I find the AS3 EntityManager approach very interesting. I think it will allow for very fast development, although I haven’t experimented with it enough to support this claim. To make it usable in a larger project, I think a lot of logic will have to be build into interceptors to implement standard JEE features such as security or application specific features such as audit trails. The framework seems to provide these plug-in points.

If I understand it correctly, the other approach will not work for Grails services, since they don’t have an interface as I explained in the blog. By quickly looking into the API documentation it seems like the SpringServiceFactory should be usable with Grails, since all Grails services are spring beans. The problem arises when creating a ServiceConfig object, which requires an interface constructor parameter and also checks that it is in fact an interface. Would it be possible to relax this requirement? I assume that the interface is used to create a proxy for the service. If so, maybe CGLib can be used to create proxies from concrete classes. This is the same approach that Spring uses.

Thanks for developing this interesting framework!

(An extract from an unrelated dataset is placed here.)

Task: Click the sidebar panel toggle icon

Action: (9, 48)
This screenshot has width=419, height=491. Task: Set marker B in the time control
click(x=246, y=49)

I’m looking forward to the 1.0 release.

Regards,

-Maarten Winkels

as the Spicefactory lead developer I’d like to comment on some of the issues you mentioned.

Regarding Pimento: Yes, the approach that you describe has pros and cons. That’s the reason why Pimento actually supports two programming models, as described in the manual here:
http://www.spicefactory.org/pimento/docs/1.0/manual/?page=programming&section=intro
There may be use cases where using the AS3 EntityMangager might not be the best approach, for security reasons for example. In this case you can use the other programming model based on custom services and still benefit from some of Pimento’s data management features (like the client cache or sending only change sets when updating entities for example).

The existence of this second programming model is also the reason for the access control. Not sure why you find that crude, but the idea was, that you simply disallow queries on certain types of entities if you want to make sure that they can only be loaded through one of your custom services.

As for exposing Grails services for Cinnamon: It probably requires a custom ServiceFactory implementation. If you are interested in making this work, I’d be happy to assist. I’d need your help though as I don’t know Grails (yet).

Did you get a chance to look at prana framework which provides Spring like IOC implementation?

It works well with Cairngorm and removes some of its problems (singleton, writing front-controllers and other dependencies related problems) To me it looks similar to Parsley.